Thursday, January 21, 2016 - 3:00pm
209 W. Eighteenth Ave. (EA), Room 170
Modeling Preferential Recruitment for Respondent-Driven Sampling
Katherine McLaughlin, University of California, Los Angeles
Respondent-driven sampling (RDS) is a network sampling methodology used worldwide to sample key populations at high risk for HIV/AIDS who are not typically reachable by conventional sampling techniques. In RDS, study participants recruit members of their social network to enroll, resulting in a sampling mechanism that is unknown to researchers. Current estimators for RDS data require many assumptions about the sampling process.

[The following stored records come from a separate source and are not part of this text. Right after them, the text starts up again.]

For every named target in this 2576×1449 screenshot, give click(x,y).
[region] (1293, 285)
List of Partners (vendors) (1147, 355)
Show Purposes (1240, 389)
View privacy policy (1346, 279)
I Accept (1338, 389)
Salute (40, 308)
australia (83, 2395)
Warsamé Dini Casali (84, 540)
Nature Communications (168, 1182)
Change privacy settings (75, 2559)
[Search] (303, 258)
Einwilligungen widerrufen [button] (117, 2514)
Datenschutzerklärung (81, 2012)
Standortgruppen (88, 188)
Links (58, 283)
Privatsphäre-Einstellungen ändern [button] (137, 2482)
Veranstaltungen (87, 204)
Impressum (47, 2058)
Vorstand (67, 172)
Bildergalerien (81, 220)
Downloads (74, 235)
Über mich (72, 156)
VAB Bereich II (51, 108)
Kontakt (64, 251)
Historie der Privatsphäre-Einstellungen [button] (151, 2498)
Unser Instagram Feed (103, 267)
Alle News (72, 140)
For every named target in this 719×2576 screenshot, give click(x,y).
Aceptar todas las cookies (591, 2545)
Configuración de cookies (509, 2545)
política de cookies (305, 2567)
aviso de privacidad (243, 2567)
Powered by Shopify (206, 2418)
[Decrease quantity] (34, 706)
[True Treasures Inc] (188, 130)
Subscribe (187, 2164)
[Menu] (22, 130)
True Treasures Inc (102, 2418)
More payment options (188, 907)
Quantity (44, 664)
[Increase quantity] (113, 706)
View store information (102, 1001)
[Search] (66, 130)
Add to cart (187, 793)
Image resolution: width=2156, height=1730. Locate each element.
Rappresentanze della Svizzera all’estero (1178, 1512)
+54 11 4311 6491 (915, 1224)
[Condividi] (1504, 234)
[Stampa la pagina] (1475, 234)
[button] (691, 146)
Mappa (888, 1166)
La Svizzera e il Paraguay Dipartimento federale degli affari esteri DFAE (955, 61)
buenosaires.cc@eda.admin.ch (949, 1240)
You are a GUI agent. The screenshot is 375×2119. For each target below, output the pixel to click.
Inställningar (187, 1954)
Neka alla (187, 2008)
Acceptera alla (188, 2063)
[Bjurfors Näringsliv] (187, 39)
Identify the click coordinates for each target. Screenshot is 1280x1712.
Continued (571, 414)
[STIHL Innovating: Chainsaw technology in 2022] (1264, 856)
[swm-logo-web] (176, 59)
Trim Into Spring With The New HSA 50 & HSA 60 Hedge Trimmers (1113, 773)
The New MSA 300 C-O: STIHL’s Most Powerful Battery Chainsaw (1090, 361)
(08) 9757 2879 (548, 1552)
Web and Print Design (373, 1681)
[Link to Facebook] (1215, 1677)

A common assumption is that recruiters choose people from their network uniformly at random to participate in the study. However, in practice people likely recruit preferentially based on covariates such as age, race, or frequency of interaction.
In this talk, I present a sequential two-sided rational-choice framework to model preferential recruitment. At each wave of recruitment, each recruiter has a utility for selecting each peer, and simultaneously each peer has a utility for being recruited by each recruiter. People in the network make choices that maximize their utility. I model the unobserved utilities as functions of observable nodal or dyadic covariates plus unobserved heterogeneities. I develop inference for this model within a Bayesian framework by approximating the posterior distribution of the preference coefficients via Markov chain Monte Carlo (MCMC). The algorithm is a form of constrained Metropolis-Hastings. My framework results in a tractable generative model for the RDS sampling mechanism. This greatly enhances both design-based and model-based inference.